О бедный, зачем ты читаешь перед сном речи Цицерона или услаждаешься историческими заповедями Сенеки? Как это безнадежно старо и ничего не приносит. Больная душа, врачуйся у Пречистой. От Нее пошлется такой силы свет, что осветится мрак пещеры и сгинут тени, наваждения. Проснешься, оживешь и выйдешь прочь из заточения. А, понимаю, тебе нравится Шекспир, ты читал “Гамлета” в оригинале и смаковал магический строй Люцифера, эти понадбездные пары и мысли, и “рваный” слог, и вопли мира, и трагический смех шута. А зачем ты буквально влюблялся в Бэкона, в его философию, построенную исключительно одним третьим глазом, дунул - и тотчас возникла мысленная Пизанская башня.

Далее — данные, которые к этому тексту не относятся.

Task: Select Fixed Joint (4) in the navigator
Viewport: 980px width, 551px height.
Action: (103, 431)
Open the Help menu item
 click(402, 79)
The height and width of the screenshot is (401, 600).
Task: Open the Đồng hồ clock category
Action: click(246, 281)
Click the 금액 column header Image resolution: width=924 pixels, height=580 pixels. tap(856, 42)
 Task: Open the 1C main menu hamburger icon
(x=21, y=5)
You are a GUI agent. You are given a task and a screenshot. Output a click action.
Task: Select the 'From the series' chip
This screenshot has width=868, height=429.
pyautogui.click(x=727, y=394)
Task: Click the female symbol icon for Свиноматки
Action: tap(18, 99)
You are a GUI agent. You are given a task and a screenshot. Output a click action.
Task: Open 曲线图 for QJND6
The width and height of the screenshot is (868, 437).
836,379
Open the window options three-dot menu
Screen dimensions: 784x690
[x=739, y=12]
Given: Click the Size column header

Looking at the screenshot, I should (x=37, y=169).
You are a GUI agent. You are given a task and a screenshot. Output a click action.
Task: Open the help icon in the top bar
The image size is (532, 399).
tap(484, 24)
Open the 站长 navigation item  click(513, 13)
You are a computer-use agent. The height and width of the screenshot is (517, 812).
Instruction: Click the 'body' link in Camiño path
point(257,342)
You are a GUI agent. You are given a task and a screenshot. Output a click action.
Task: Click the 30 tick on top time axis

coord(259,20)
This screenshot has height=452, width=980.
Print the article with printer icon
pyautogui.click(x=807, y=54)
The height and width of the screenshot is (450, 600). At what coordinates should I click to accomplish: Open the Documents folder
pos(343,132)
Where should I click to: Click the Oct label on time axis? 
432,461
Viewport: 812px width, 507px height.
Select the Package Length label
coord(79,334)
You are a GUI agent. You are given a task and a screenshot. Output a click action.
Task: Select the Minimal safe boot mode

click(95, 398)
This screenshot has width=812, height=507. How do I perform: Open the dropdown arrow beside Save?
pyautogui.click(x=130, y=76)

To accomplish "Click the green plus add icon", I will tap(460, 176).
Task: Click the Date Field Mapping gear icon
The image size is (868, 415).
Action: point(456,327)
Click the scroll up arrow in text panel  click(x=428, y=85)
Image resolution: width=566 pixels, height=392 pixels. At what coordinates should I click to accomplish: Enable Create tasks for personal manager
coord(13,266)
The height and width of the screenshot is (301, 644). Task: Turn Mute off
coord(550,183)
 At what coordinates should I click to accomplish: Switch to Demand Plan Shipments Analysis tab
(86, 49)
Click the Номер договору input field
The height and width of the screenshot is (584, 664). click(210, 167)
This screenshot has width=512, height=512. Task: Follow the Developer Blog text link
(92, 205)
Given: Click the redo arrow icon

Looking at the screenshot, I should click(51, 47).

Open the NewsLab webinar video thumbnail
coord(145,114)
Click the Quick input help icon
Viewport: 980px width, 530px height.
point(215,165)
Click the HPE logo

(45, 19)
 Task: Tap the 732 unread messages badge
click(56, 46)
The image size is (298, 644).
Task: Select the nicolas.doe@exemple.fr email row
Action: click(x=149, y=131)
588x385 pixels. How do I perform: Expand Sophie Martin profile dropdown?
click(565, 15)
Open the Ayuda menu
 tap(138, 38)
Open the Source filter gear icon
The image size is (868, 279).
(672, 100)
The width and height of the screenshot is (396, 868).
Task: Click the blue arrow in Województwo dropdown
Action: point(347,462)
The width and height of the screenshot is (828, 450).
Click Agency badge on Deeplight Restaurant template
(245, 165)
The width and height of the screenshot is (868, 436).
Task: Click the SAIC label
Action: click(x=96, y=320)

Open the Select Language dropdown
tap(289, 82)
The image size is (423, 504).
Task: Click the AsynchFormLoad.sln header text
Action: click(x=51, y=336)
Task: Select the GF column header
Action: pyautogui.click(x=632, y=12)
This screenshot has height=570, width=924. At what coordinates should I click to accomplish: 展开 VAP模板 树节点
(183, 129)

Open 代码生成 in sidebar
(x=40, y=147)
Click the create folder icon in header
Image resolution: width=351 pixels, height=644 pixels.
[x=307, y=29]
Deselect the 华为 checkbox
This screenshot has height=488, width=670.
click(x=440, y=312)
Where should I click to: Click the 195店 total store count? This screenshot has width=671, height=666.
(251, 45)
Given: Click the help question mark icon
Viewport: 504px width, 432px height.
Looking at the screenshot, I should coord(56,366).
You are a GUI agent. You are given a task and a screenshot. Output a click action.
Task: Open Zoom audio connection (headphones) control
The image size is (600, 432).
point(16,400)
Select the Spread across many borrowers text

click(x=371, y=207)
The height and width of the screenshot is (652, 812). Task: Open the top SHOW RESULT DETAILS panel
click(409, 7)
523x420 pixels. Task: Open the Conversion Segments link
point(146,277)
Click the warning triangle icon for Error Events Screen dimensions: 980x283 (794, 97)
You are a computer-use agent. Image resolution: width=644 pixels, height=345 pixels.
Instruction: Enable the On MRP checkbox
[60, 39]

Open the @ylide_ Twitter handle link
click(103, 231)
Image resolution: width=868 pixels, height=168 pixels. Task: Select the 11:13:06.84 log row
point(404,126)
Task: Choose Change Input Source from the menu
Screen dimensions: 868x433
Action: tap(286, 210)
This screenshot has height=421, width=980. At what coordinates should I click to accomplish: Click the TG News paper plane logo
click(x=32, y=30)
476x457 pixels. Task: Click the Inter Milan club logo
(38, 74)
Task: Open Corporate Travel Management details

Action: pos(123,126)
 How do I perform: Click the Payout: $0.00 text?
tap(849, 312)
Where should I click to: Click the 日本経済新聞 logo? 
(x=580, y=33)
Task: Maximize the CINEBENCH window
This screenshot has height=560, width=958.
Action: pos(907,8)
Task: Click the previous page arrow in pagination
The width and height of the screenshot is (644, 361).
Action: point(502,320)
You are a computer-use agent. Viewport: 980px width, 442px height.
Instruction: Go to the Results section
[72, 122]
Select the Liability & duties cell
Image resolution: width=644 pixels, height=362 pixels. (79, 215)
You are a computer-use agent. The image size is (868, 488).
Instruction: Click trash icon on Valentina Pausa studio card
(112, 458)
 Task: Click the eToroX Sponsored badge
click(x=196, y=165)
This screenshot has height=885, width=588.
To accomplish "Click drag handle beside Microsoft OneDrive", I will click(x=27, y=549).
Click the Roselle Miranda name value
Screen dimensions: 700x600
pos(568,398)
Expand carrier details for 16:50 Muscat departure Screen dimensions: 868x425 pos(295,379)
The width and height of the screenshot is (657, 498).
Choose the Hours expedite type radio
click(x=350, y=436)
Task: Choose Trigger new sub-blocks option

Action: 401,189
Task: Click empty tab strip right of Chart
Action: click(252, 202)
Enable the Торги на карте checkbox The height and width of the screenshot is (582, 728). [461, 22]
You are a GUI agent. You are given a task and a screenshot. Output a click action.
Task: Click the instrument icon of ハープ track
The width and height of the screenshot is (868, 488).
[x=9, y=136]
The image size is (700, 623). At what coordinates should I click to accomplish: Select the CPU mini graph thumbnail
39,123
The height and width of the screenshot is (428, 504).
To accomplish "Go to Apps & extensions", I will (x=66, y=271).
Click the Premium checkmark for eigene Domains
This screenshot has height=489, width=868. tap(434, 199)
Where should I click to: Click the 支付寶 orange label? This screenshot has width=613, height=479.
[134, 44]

Не скорби, брат. Будем лежать в одной братской могиле, совсем рядом, в вершке друг от друга, всё человечество - одна братская могила. Тогда будет не до индивидуальных захоронений, посрамится враг и этот отчужденный монос бытия: отдельная могилка и забор с острыми стальными копьями, наподобие карточных пик. Для нацеленных в небо - одна братская могила, в нее нам надлежит сойти. Только в ней место тебе и мне. Там сонмы душ, а над ними беломраморная усыпальница и Дева Светов утешает каждого из наиболее нуждающихся, из тех, кому не лежится на месте, кого гложут ужасы и кошмары, из кого холодный пот вышибает страхи, помыслы, в кого горячий жар вгоняет перспективу вечных мук и воздаяние за грехи, большую часть из которых просто не в силах вспомнить мы.

Сирая моя душа... Как часто она сквозила по разным мерзляковским и арбатским переулкам, костромыйкам, российкам, блуждала по кладбищам, синагогам, храмам в нищете: слушала ангельские хоры над бездействующими церквями. Идешь, идешь, и притулишься от усталости; закроешь глаза и заснешь стоя. Как хорошо, как ты свободен! Ни одной ветхой привязанности, ни одной мертвой схемы. Никто над тобой не довлеет, ни к чему тебя не обязывает, никакой ежедневной рутины.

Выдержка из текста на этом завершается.